#### Your objective:
Write out every entry exactly as it appears.

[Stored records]
=== Section Start ===

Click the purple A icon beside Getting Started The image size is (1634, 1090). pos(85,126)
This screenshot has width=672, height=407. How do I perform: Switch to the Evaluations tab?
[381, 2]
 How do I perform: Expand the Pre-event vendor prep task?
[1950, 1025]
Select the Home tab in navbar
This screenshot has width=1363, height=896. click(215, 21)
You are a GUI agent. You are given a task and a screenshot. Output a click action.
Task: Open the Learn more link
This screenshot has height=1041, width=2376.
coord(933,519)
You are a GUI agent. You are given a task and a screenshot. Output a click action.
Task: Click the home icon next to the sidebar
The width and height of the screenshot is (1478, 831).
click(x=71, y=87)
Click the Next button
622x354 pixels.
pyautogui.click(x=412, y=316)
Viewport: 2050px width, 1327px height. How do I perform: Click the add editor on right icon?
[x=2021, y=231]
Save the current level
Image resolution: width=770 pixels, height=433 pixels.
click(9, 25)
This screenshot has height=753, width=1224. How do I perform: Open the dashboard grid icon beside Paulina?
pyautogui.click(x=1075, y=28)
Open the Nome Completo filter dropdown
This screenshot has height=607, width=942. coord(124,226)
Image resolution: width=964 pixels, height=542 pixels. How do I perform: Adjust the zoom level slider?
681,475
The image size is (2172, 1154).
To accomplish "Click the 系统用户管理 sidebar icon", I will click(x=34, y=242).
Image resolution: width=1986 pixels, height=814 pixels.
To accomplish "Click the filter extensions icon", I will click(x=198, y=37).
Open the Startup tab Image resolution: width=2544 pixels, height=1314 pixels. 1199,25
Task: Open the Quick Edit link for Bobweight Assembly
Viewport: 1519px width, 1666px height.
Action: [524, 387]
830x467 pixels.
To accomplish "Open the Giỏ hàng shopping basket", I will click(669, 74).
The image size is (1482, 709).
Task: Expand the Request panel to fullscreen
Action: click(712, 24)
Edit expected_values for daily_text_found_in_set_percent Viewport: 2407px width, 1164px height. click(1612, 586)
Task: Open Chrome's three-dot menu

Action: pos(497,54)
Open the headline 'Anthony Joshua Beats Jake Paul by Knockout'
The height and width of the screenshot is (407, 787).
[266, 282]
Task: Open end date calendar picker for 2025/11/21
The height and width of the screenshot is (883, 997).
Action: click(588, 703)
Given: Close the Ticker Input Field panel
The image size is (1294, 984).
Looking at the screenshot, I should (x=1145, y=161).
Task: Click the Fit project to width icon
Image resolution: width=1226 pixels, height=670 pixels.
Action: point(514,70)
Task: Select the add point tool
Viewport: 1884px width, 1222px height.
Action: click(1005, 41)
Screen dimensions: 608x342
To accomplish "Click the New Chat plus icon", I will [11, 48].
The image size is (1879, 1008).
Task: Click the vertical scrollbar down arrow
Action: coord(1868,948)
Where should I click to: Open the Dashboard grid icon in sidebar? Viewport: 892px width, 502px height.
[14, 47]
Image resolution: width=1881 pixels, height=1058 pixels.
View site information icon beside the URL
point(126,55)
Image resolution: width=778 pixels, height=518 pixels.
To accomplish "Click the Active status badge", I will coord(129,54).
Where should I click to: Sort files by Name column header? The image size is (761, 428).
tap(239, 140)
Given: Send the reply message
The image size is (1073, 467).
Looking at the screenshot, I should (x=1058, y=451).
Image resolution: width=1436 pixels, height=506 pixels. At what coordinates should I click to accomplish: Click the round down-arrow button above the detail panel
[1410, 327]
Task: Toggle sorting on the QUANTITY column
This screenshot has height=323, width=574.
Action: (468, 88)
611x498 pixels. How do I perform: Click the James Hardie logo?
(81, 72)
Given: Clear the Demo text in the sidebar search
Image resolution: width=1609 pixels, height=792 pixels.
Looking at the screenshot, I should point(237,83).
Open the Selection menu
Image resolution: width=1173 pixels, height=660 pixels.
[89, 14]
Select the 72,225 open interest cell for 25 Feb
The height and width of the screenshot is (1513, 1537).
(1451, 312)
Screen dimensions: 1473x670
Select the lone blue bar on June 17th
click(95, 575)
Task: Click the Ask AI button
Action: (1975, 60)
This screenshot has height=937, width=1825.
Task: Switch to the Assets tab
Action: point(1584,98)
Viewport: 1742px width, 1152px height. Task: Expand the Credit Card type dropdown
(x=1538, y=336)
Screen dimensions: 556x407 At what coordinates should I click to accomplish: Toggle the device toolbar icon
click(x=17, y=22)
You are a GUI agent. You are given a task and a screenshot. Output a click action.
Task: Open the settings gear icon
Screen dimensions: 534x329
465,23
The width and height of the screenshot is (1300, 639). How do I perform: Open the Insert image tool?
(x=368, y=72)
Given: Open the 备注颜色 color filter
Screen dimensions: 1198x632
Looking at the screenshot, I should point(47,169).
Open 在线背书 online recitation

=== Section End ===

#### Answer for this exercise:
Click the purple A icon beside Getting Started The image size is (1634, 1090). pos(85,126)
This screenshot has width=672, height=407. How do I perform: Switch to the Evaluations tab?
[381, 2]
 How do I perform: Expand the Pre-event vendor prep task?
[1950, 1025]
Select the Home tab in navbar
This screenshot has width=1363, height=896. click(215, 21)
You are a GUI agent. You are given a task and a screenshot. Output a click action.
Task: Open the Learn more link
This screenshot has height=1041, width=2376.
coord(933,519)
You are a GUI agent. You are given a task and a screenshot. Output a click action.
Task: Click the home icon next to the sidebar
The width and height of the screenshot is (1478, 831).
click(x=71, y=87)
Click the Next button
622x354 pixels.
pyautogui.click(x=412, y=316)
Viewport: 2050px width, 1327px height. How do I perform: Click the add editor on right icon?
[x=2021, y=231]
Save the current level
Image resolution: width=770 pixels, height=433 pixels.
click(9, 25)
This screenshot has height=753, width=1224. How do I perform: Open the dashboard grid icon beside Paulina?
pyautogui.click(x=1075, y=28)
Open the Nome Completo filter dropdown
This screenshot has height=607, width=942. coord(124,226)
Image resolution: width=964 pixels, height=542 pixels. How do I perform: Adjust the zoom level slider?
681,475
The image size is (2172, 1154).
To accomplish "Click the 系统用户管理 sidebar icon", I will click(x=34, y=242).
Image resolution: width=1986 pixels, height=814 pixels.
To accomplish "Click the filter extensions icon", I will click(x=198, y=37).
Open the Startup tab Image resolution: width=2544 pixels, height=1314 pixels. 1199,25
Task: Open the Quick Edit link for Bobweight Assembly
Viewport: 1519px width, 1666px height.
Action: [524, 387]
830x467 pixels.
To accomplish "Open the Giỏ hàng shopping basket", I will click(669, 74).
The image size is (1482, 709).
Task: Expand the Request panel to fullscreen
Action: click(712, 24)
Edit expected_values for daily_text_found_in_set_percent Viewport: 2407px width, 1164px height. click(1612, 586)
Task: Open Chrome's three-dot menu

Action: pos(497,54)
Open the headline 'Anthony Joshua Beats Jake Paul by Knockout'
The height and width of the screenshot is (407, 787).
[266, 282]
Task: Open end date calendar picker for 2025/11/21
The height and width of the screenshot is (883, 997).
Action: click(588, 703)
Given: Close the Ticker Input Field panel
The image size is (1294, 984).
Looking at the screenshot, I should (x=1145, y=161).
Task: Click the Fit project to width icon
Image resolution: width=1226 pixels, height=670 pixels.
Action: point(514,70)
Task: Select the add point tool
Viewport: 1884px width, 1222px height.
Action: click(1005, 41)
Screen dimensions: 608x342
To accomplish "Click the New Chat plus icon", I will [11, 48].
The image size is (1879, 1008).
Task: Click the vertical scrollbar down arrow
Action: coord(1868,948)
Where should I click to: Open the Dashboard grid icon in sidebar? Viewport: 892px width, 502px height.
[14, 47]
Image resolution: width=1881 pixels, height=1058 pixels.
View site information icon beside the URL
point(126,55)
Image resolution: width=778 pixels, height=518 pixels.
To accomplish "Click the Active status badge", I will coord(129,54).
Where should I click to: Sort files by Name column header? The image size is (761, 428).
tap(239, 140)
Given: Send the reply message
The image size is (1073, 467).
Looking at the screenshot, I should (x=1058, y=451).
Image resolution: width=1436 pixels, height=506 pixels. At what coordinates should I click to accomplish: Click the round down-arrow button above the detail panel
[1410, 327]
Task: Toggle sorting on the QUANTITY column
This screenshot has height=323, width=574.
Action: (468, 88)
611x498 pixels. How do I perform: Click the James Hardie logo?
(81, 72)
Given: Clear the Demo text in the sidebar search
Image resolution: width=1609 pixels, height=792 pixels.
Looking at the screenshot, I should point(237,83).
Open the Selection menu
Image resolution: width=1173 pixels, height=660 pixels.
[89, 14]
Select the 72,225 open interest cell for 25 Feb
The height and width of the screenshot is (1513, 1537).
(1451, 312)
Screen dimensions: 1473x670
Select the lone blue bar on June 17th
click(95, 575)
Task: Click the Ask AI button
Action: (1975, 60)
This screenshot has height=937, width=1825.
Task: Switch to the Assets tab
Action: point(1584,98)
Viewport: 1742px width, 1152px height. Task: Expand the Credit Card type dropdown
(x=1538, y=336)
Screen dimensions: 556x407 At what coordinates should I click to accomplish: Toggle the device toolbar icon
click(x=17, y=22)
You are a GUI agent. You are given a task and a screenshot. Output a click action.
Task: Open the settings gear icon
Screen dimensions: 534x329
465,23
The width and height of the screenshot is (1300, 639). How do I perform: Open the Insert image tool?
(x=368, y=72)
Given: Open the 备注颜色 color filter
Screen dimensions: 1198x632
Looking at the screenshot, I should point(47,169).
Open 在线背书 online recitation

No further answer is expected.